### [Requirement]
Retype, without changes, every line from the line that contains "1519x784 pixels. At" through the final line of the records. Exclude pictures.

### [Given information]
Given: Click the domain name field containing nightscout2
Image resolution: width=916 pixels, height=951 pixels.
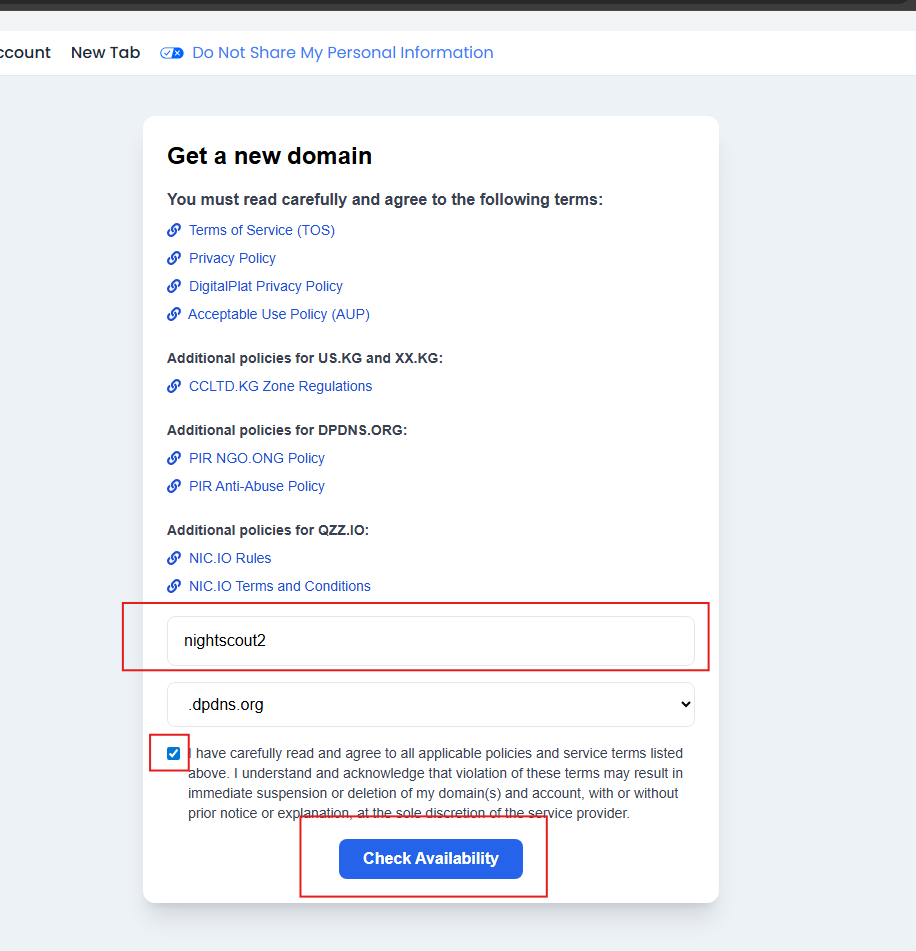Looking at the screenshot, I should [x=430, y=640].
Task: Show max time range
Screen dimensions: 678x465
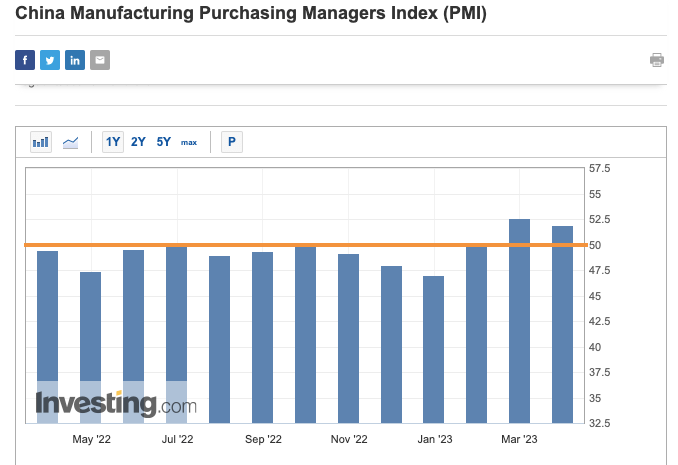Action: (189, 142)
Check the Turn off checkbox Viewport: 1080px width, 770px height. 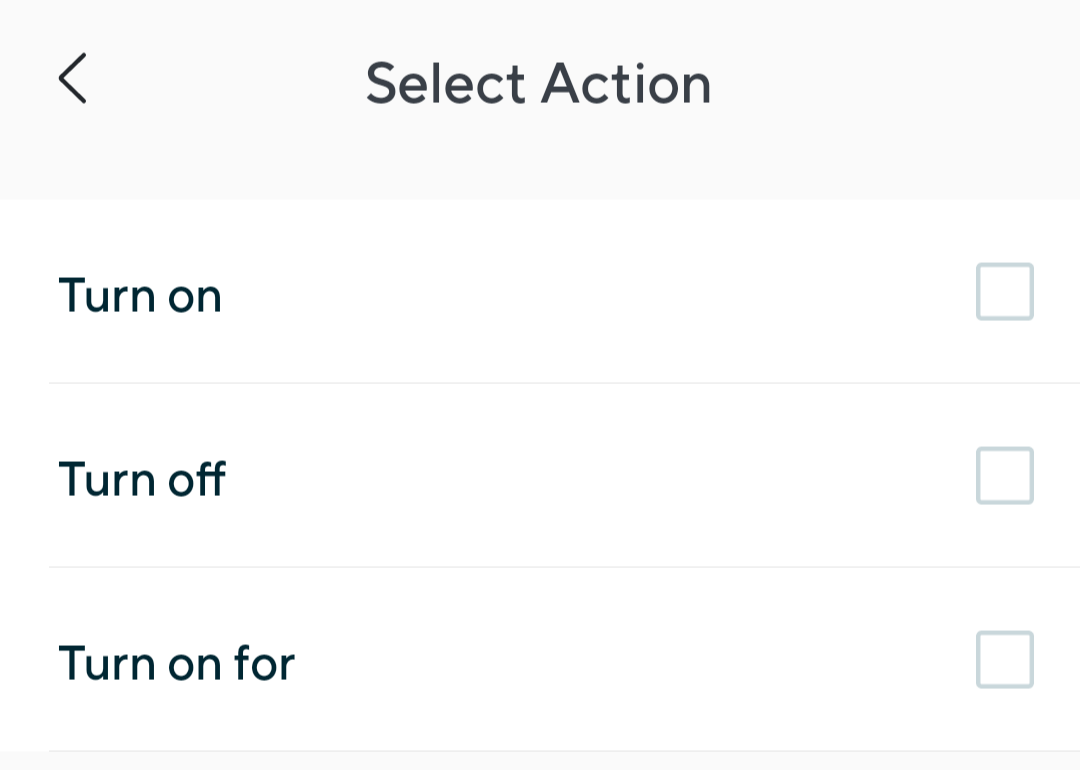(1004, 476)
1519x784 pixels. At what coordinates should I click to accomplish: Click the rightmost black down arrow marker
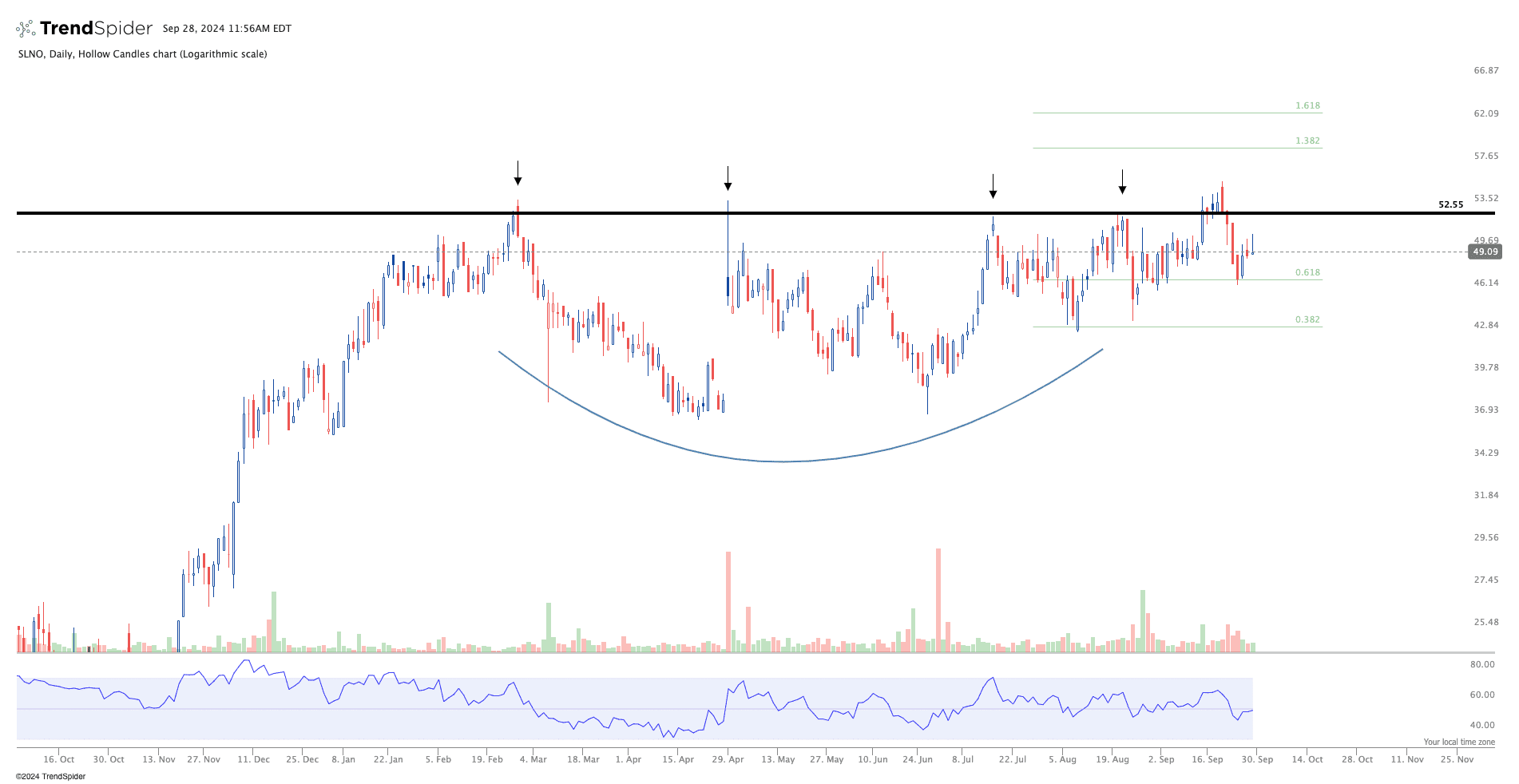1122,182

### [Written solution]
1519x784 pixels. At what coordinates should I click to accomplish: Click the rightmost black down arrow marker
1122,182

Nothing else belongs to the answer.